In addition to digital technology, Tech Due Diligence must look at the ‘boring’ areas of risk and governance. This means assessing key documents such as a risk register, risk mitigation plan, business impact analysis, incident response plans, etc.
There are numerous reasons why:
- It’s good practice.
- Historical decision-making helps us understand the future.
- Investors want to be reassured and be aware of risks.
One trend we tend to see is that firms and tech teams are not running a risk register. This red flag indicates no one is considering risk, discussing it, or securing the business. And extrapolating that, the question is, ‘What else are they not talking about?’.
If Tech DD is about anything, it’s indicative behaviour pre and post-deal.
So continually moving forward with no regard for the present-day risks is a major, you got it, red flag.
Why a Risk Register Matters
- Adherence to Best Practices: Ignoring risk and governance is not just an oversight; it’s a lapse in sound business practice. These areas form the bedrock of any sustainable enterprise.

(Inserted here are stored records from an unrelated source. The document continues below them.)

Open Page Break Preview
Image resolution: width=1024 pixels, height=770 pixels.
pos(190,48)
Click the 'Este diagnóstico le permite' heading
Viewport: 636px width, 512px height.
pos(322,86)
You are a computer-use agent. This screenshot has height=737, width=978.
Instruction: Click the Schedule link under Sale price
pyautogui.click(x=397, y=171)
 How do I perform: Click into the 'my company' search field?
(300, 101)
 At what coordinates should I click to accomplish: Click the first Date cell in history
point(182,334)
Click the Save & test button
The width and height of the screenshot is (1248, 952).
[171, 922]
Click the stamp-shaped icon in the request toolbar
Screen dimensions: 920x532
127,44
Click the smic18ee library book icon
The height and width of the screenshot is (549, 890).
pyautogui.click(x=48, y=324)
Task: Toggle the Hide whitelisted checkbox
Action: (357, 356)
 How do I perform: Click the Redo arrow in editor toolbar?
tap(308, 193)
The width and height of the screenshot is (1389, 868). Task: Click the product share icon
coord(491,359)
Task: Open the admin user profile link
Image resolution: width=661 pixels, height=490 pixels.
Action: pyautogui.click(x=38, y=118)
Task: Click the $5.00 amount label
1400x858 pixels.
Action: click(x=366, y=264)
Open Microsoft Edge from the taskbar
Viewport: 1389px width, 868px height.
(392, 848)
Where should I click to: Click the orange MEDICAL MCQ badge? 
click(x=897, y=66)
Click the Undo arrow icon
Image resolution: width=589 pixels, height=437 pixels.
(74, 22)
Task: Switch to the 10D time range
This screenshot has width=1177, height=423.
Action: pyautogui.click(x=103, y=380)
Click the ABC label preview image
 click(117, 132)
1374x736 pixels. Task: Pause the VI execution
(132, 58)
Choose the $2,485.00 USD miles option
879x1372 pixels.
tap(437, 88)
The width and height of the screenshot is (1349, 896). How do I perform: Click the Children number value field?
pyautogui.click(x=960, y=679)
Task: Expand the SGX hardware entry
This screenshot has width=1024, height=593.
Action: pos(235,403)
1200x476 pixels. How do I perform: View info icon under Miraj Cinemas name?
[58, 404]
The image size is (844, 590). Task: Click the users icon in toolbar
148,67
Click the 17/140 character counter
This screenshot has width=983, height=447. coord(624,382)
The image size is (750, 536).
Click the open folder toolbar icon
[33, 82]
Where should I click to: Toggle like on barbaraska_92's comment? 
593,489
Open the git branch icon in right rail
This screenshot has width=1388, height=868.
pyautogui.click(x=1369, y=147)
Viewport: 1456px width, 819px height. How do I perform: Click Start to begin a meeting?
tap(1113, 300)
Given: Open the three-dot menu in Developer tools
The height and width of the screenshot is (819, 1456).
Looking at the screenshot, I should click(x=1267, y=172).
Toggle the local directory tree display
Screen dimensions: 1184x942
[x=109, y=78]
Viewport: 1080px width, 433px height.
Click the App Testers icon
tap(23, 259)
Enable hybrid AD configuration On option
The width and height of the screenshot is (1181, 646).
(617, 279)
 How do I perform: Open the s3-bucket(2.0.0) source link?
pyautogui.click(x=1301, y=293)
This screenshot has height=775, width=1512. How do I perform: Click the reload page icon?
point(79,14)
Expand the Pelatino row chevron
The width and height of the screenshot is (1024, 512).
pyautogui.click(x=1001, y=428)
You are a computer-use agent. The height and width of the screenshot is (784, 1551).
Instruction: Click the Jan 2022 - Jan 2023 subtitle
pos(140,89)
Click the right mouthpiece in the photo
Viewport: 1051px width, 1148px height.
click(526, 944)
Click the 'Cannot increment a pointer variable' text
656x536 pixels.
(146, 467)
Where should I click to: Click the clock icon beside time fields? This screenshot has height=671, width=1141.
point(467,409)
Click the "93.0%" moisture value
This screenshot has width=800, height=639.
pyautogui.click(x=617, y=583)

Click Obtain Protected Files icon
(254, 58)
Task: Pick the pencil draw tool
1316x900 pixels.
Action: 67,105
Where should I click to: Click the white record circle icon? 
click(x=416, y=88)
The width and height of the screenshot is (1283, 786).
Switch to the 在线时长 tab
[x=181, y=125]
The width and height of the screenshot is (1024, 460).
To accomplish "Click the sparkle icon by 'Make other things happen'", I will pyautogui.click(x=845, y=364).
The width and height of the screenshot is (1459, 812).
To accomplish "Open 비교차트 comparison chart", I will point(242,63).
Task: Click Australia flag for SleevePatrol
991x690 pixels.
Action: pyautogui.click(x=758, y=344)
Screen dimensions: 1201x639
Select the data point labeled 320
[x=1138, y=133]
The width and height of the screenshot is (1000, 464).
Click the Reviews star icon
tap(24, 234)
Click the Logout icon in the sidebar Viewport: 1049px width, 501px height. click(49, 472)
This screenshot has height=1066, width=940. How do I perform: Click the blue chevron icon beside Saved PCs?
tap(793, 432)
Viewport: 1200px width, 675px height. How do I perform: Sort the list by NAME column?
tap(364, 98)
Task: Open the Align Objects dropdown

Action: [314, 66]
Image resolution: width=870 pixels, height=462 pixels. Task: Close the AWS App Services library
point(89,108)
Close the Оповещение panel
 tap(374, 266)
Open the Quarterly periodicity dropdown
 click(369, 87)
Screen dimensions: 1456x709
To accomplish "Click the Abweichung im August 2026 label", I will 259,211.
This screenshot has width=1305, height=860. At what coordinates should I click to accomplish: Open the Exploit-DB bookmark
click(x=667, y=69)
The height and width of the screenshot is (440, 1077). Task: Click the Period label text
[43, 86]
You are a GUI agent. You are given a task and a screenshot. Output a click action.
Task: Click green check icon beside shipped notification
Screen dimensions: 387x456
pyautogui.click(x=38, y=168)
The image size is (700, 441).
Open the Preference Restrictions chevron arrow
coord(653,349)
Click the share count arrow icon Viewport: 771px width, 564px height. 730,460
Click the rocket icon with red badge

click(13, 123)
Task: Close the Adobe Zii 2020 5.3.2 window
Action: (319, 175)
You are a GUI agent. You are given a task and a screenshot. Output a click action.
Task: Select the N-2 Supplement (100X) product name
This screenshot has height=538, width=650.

- Informative Historical Context: A company’s past governance and risk management behaviours often serve as predictive indicators of future conduct and success. Thus, understanding these aspects can offer invaluable insights.
- Investor Assurance: Investors are not merely seeking returns; they are also looking for a level of assurance that their investments are safe. Understanding the risk landscape and governance protocols provides that essential comfort.
The Absence of Risk Registers: A Warning Signal
We consistently notice a glaring absence of risk registers within firms and their technology departments. The lack of such registers is a glaring red flag, signalling that neither risk management conversations are happening nor are there any concrete measures in place to secure the business.
ISO 27001 Is Not Enough
Holding an ISO 27001 certification is not a universal fix. Many teams possess what they call a risk “spreadsheet,” but the absence of scheduled risk assessment meetings and demonstrable action points belies the ineffectiveness of these initiatives. An ISO certification devoid of an active risk register is like a car with a powerful engine but no steering wheel.
What Should Investors and CxOs Do?
- Integrate Risk and Governance Checks: Make these areas integral to your due diligence checklist.
- Demand Transparency: Ask for evidence of active risk management practices and governance protocols.
- Implement Risk Registers: Create one if your firm lacks a risk register. Make it live, operational, and subject to regular reviews.
- Prioritize Governance: Governance is not a one-off task but an ongoing commitment. Make it a part of the corporate culture.
In summary, technology due diligence should be a comprehensive assessment that balances both technological prowess and foundational aspects like risk and governance. By giving these ‘boring’ yet vital areas the attention they deserve, investors and CxOs alike can make more informed, secure, and ultimately successful decisions.